Leadership in a non-transparent (noisy world) an individual’s statements and actions can lead to a variety of different interpretations, termed as doubt or noise. There is need for trust, or the belief that someone will do what they say they will, to reduce noise. Central dimensions of leadership thus include: 1) noise – different perceptions and motives; 2) Guile, opportunism, human failings – people do not always do what they say they will do nor are their interests always aligned with the leader’s; 3) Vision – conceiving a different reality; 4) Communication – conveying ideas, concepts, possibilities to others (Daly, 2006).
Professor Robert J. Bies – Living a Life of Leadership: Vision, Inspiration, and Community
According to Professor Bies’ (2006) presentation, leadership is basically about inspiring others to greatness through understanding the vision and language of leadership. Effective leaders speak in stories, since people are motivated to act when their emotions and energy are aroused. The best way to do this is by telling them a compelling story. For one of the challenges of the competitive global marketplace is that people are not motivated to act by reason alone. The characteristics that successful leaders as storytellers need are the following:
1) persona — which has to be positive, passionate, and enthusiastic; 2) vision and ideas – which provides for the purpose or objective, and tends to look to the future by creating a sense of urgency (people must understand their role, contribution, importance by linking the core values of an organizations and common values (give life to your vision by telling stories or giving examples that people can relate to); 3) ability to speak well – by repeating key phrases, changing the pace (Bies, 2006). An example of story-telling that motivates people is by giving a 1-minute inspirational speech, such as when a dean welcomes a batch of MSB undergraduate students.
Differences Between Dean Daly’s and Professor’s Bies Approaches
Dean Daly lays emphasis on transformational leadership which, over time, transforms an entire organization with respect to its nature, aspirations, capabilities, and achievements. The key quality being the capacity to believe in and commit to a goal and to get others to do the same (which he refers to as the Spark – find your Spark). Leadership capability does not just depend on I.Q. or technical competences but on emotional intelligence as well.
Leadership capabilities come from both innate qualities and experiential learning (Daly, 2006).
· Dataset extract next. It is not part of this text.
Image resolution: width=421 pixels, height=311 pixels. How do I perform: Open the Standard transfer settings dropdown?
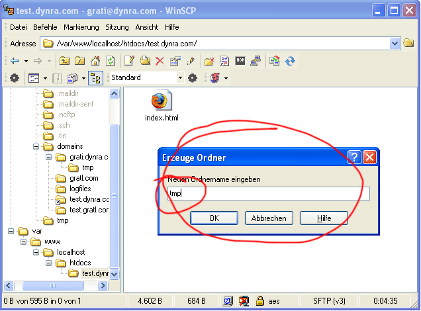179,78
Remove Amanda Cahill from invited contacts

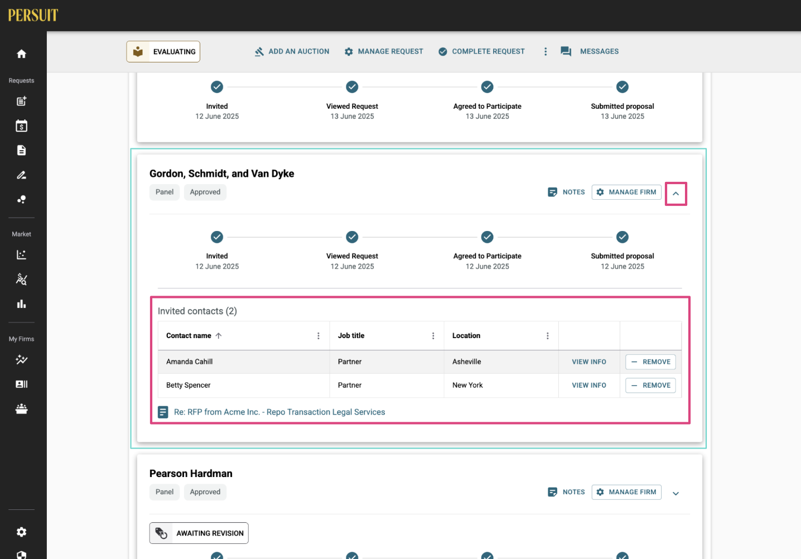pyautogui.click(x=650, y=362)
His approach differs from Professor Bies’ in that Dean Daly places importance on reducing noise (different perceptions and motives) through trusting a leader who is effective in conveying a different reality and a common goal on other people. Thus, the example Dean Daly gives of an archetypical leader is the Symphonic Conductor.
Professor Bies, similar to Dean Daly, emphasizes on the importance on having a vision as one of the key elements of an effective leader. Professor Bies’ approach differs from Dean Daly’s in that Professor Bies stresses on the importance of storytelling. Effective leaders must be able to draw the audiences towards the intended goal or vision by telling a compelling story or example that the audience can relate to.
Frank O’Driscoll – Changing. Growing. Leading. The Benefits of a MSB Education
According to the presentation by Professor O’Driscoll (2006), shaping a leader involves a strong academic and cultural business education; a strong emphasis on excellence and quality; excellent professors; and a competitive environment. He encourages leadership and volunteerism by taking one’s MSB education and applying it to real life situations and by transferring your vision into others (O’Driscoll, 2006).
Steps to take During My Time in McDonough School
To enhance my leadership skills during my time in McDonough School, I intend to apply the principles I learned from the three presentations on leadership during our orientation. Pursuant to Dean Daly’s need for a vision in order to reduce noise, I will make sure that when heading group projects, I will stick to a common goal and will be open to the interpretations and motives of my group mates. Communicating this common goal would be best achieved by relaying to my group mates their roles and responsibilities, by using examples and storytelling as what Professor Bies emphasized in his presentation. One of the best avenues, I believe, to explore and improve my leadership capabilities is by joining one of the many extracurricular organizations in school.
Globalization is defined as the management of global processes in the absence of a global government (Wikipedia, 2006). It involves the “collective efforts to identify, understand, or address worldwide problems that go beyond the capacity of individual states to solve” (Weiss and Thakur, 1996). Globalization is a descriptive term and may be formal or informal. It is informal when it takes the shape of laws or formally constituted institutions to manage collective affairs by a variety of actors, such as state authorities, intergovernmental organizations, non-governmental organizations (NGOs), private sector entities, and other civil society actors. It may be informal when it takes the shape of practices, customs, or guidelines, or it may even involve temporary units as in the case of coalitions (Wikipedia, 2006).
Global governance is not synonymous to the concept of world government. It does not require the submission or surrender of sovereignty. Neither should global governance be strictly economic. It should focus not only on trade and finance treaties but on agreements that address social, environment, and human rights issues as well (Eco*logic, 1997).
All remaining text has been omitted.